**Requirement:**
To complete this task, print all the data below exactly but leave out the images.

**The records:**
□ □ □ □ □ □ □

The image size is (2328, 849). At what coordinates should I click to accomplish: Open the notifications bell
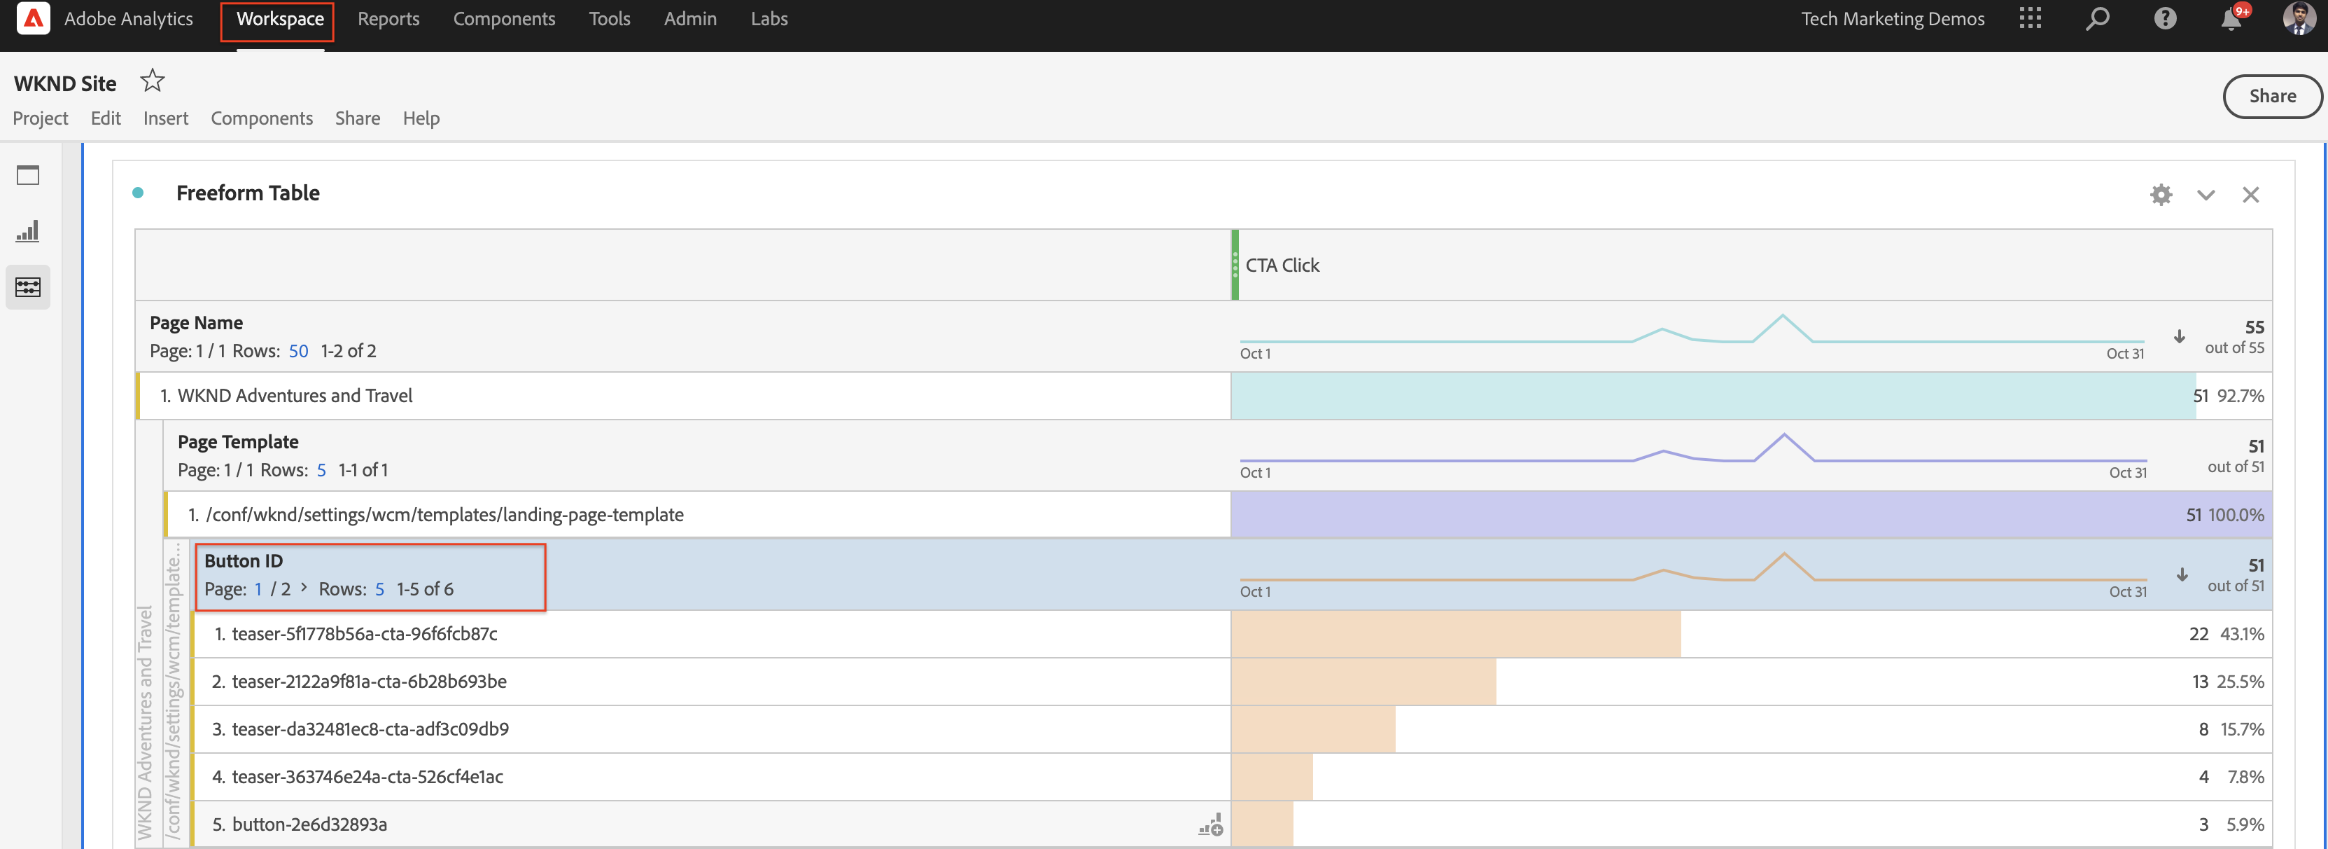[2230, 20]
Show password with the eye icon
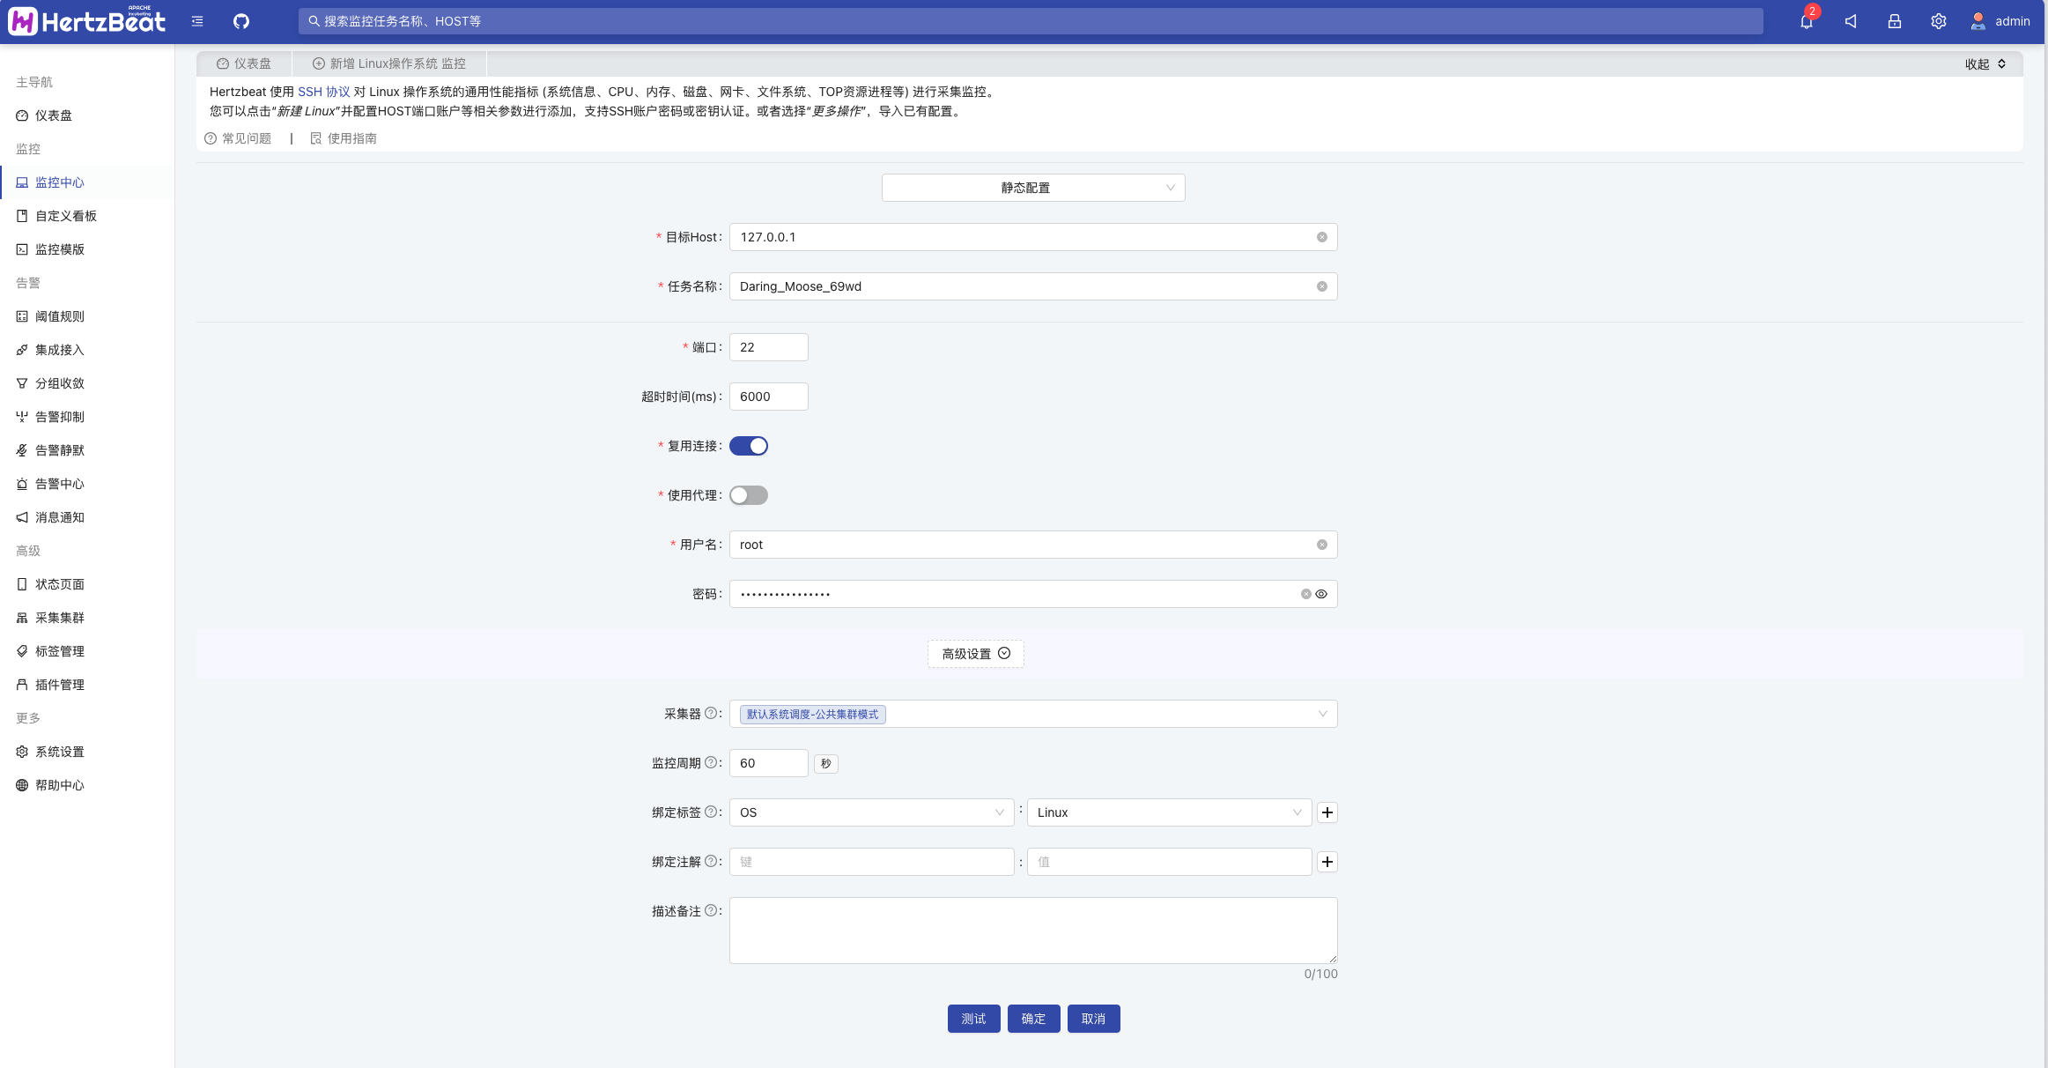Viewport: 2048px width, 1068px height. point(1321,594)
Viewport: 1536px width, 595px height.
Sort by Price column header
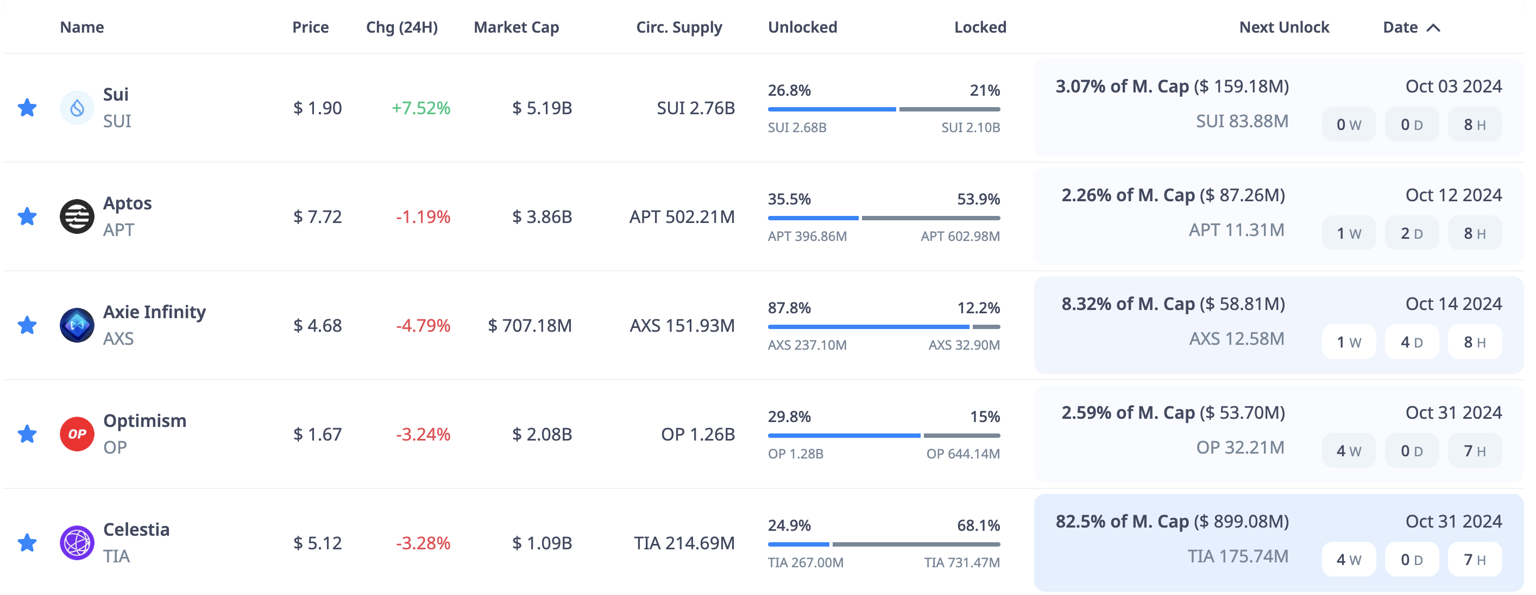[x=310, y=27]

□ □ □ □ □ □ □

**Answer box:**
The image size is (2328, 849). At what coordinates should I click to accomplish: Open the notifications bell
[2230, 20]
Show password with the eye icon
Viewport: 2048px width, 1068px height. point(1321,594)
Viewport: 1536px width, 595px height.
Sort by Price column header
[x=310, y=27]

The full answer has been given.